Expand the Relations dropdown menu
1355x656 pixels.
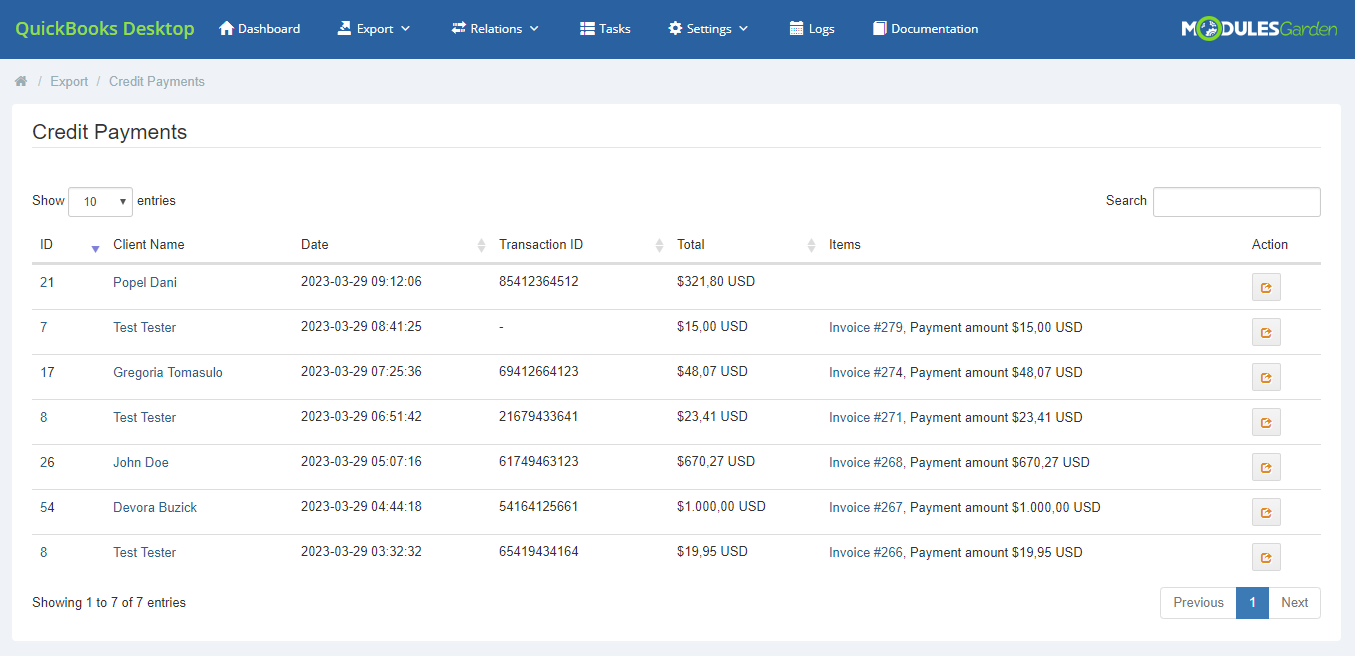pyautogui.click(x=495, y=28)
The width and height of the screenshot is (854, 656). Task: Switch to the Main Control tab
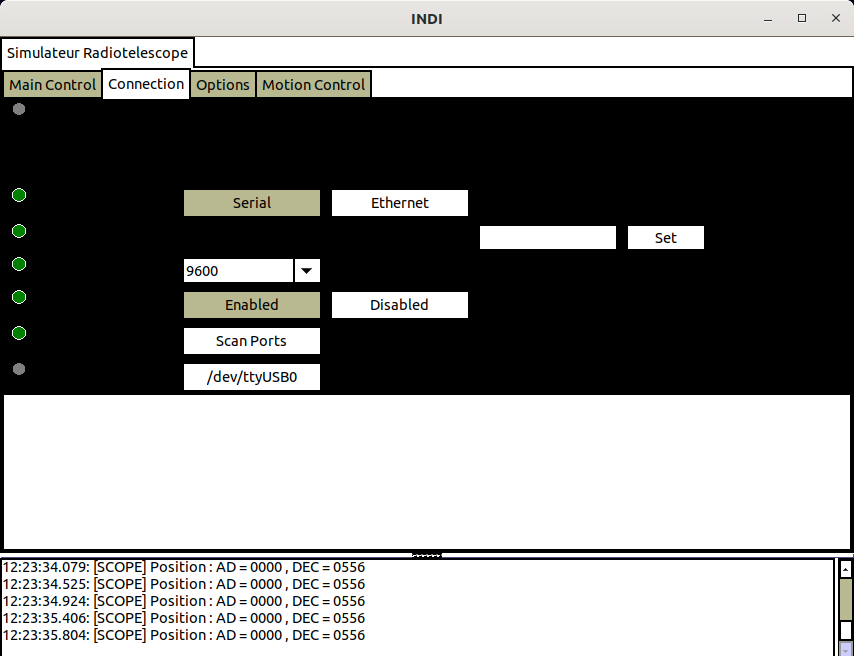(x=52, y=85)
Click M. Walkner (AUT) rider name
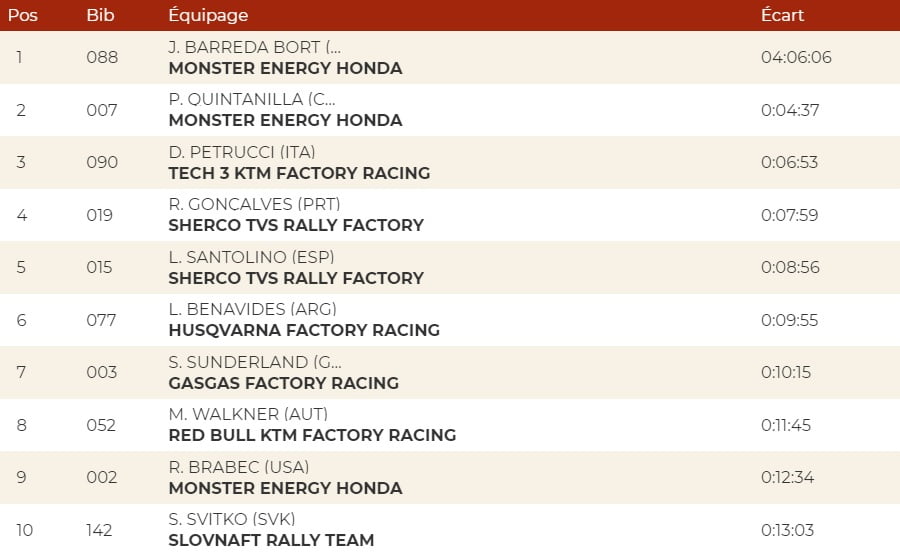This screenshot has height=555, width=900. click(248, 414)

====

Problem description>
The result should be a precise copy of all the entries, free of pictures.

The answer>
Expand the Relations dropdown menu
1355x656 pixels.
pyautogui.click(x=495, y=28)
The width and height of the screenshot is (854, 656). Task: Switch to the Main Control tab
(x=52, y=85)
Click M. Walkner (AUT) rider name
This screenshot has height=555, width=900. click(248, 414)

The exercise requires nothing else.